The data ->
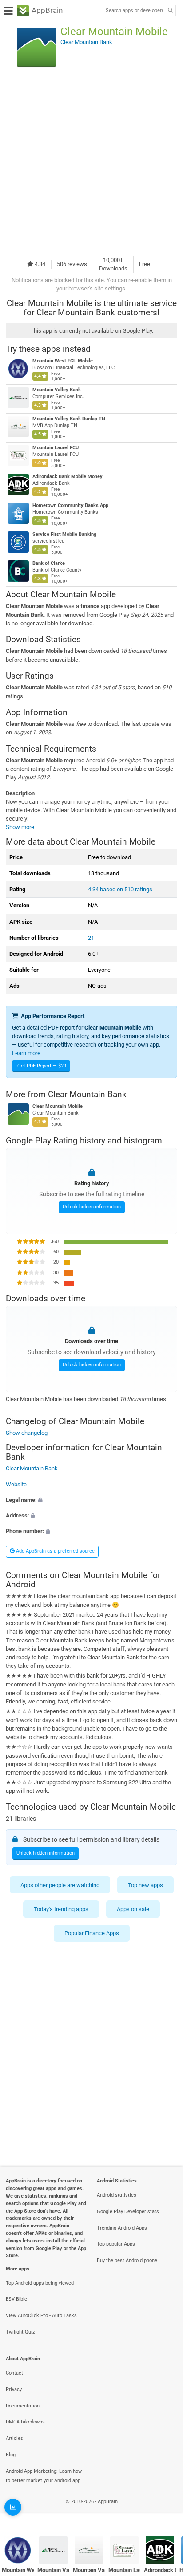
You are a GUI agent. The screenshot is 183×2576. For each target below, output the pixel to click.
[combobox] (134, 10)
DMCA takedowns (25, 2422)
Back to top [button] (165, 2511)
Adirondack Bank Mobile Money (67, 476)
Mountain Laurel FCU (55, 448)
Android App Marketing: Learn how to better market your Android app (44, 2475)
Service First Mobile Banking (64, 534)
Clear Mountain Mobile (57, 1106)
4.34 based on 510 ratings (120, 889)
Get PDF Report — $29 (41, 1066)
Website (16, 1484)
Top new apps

* * *

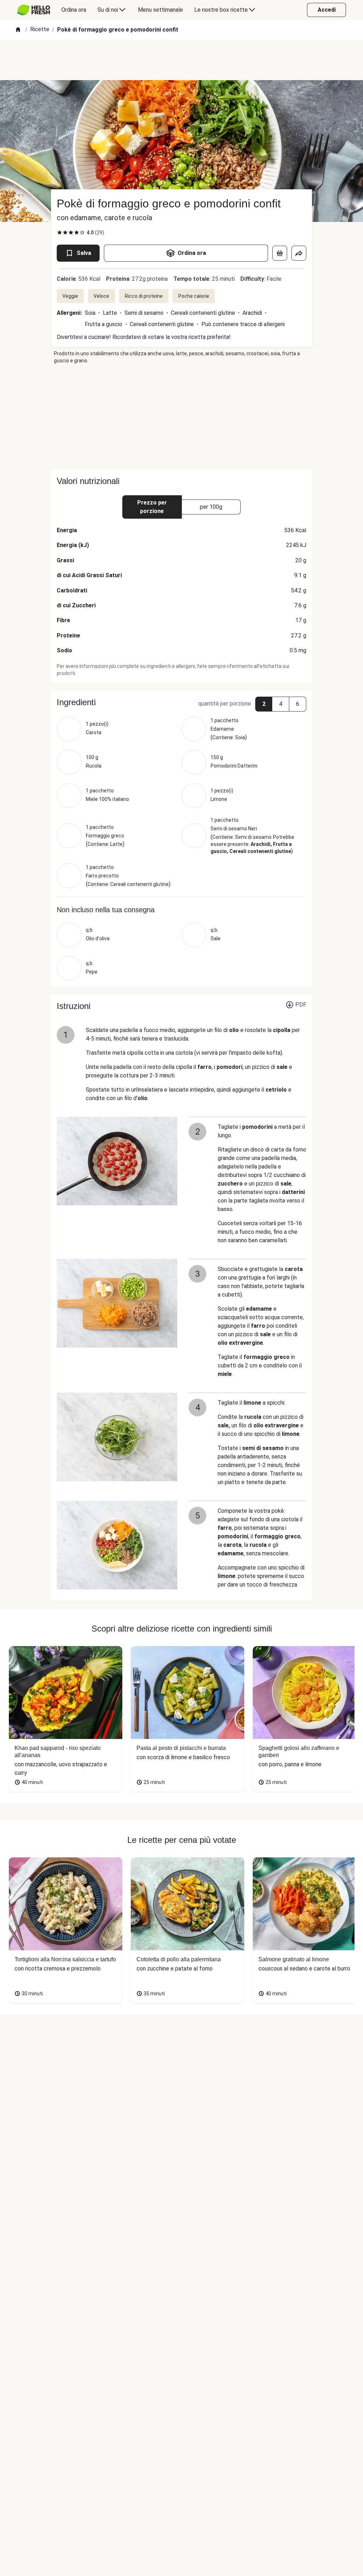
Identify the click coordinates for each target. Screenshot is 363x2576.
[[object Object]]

Goal of the exercise ->
In the data above, retype exactly and only the lines between the one holding "Adirondack Bank Mobile Money (67, 476)" and the one holding "Top new apps", inclusive.

Solution for this exercise ->
Adirondack Bank Mobile Money (67, 476)
Mountain Laurel FCU (55, 448)
Android App Marketing: Learn how to better market your Android app (44, 2475)
Service First Mobile Banking (64, 534)
Clear Mountain Mobile (57, 1106)
4.34 based on 510 ratings (120, 889)
Get PDF Report — $29 (41, 1066)
Website (16, 1484)
Top new apps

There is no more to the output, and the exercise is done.